第十三部 水琴窟

第十三部 水琴窟

薄桜鬼奇譚拾遺集

慶応三年八月

 陽が傾き始めた午後、千鶴は総司の部屋の前に打ち水をした。

 よしずの内側には黒い丸い石が敷き詰められている。しっとりと濡れた石はつやつやとして、何度目かの水撒きで漸く冷たくなった。そっと草履を脱いで、裸足の足で石を踏んでみた。気持ちがいい。千鶴は柄杓で掬った水を自分の足先にかけた。
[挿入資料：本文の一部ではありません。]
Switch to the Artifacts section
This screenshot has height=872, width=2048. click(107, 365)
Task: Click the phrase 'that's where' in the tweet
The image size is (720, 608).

 濡れ縁に腰かけて千鶴は涼んだ。廊下とよしずの隙間から夕風が入ってきて、少し暑さが和らいだ気がする。廊下に手をついて、総司の様子を伺ってみると、布団の上に横になっている総司はぐっすりと眠っているようだった。

(よかった。少しは楽になったみたい)

 千鶴は安堵した。ここ数日、総司は微熱が続き床に臥せっている。暑さが厳しい午後は、寝苦しいらしく、千鶴は総司の部屋の前によしずを置いてもらうようにした。こうして、こまめに打ち水をすると、過ごしやすい。千鶴は、再び桶の中の水を掬って足元の石に水を撒いた。水は、ゆっくりと小石の下を流れていく。微かな水の流れる音。遠くに聞こえるひぐらしの声。千鶴は、目を瞑って思い出していた。去年の夏のことを。

 

*****

慶応二年八月十五日 放生会 

 朝食の席で、土方が黒谷の境内で開かれる放生会の話をした。

「法要の後に池に鯉を放すそうだ。今日、俺は黒谷には出向く時間はねえが、もし誰か行くことが出来るなら、代りに行ってお布施を納めて来てほしい」

 斎藤が非番だからと言って役目を買って出た。前の年に放生会に参加した井上源三郎から、午後に法要と鯉を放して用事は済んだと教わった。

「暑い中、ご苦労だね。斎藤くん」

 井上は、ずっと外出が出来ていない千鶴に一緒に行って来たらどうだと黒谷行きを勧めた。

「南禅寺に立ち寄るといい。そうだ、水琴窟に行くといいよ。夕涼みにいい場所だ」

 千鶴は、水琴窟の話を初めて聞いた。手水の水を流すと涼し気な美しい音が聞こえる不思議な水場。千鶴は行ってみたいと思った。斎藤は水琴窟のある場所を知っているようだった。土方が千鶴の外出を許可して、昼餉の後に屯所を出発しようと云う事になった。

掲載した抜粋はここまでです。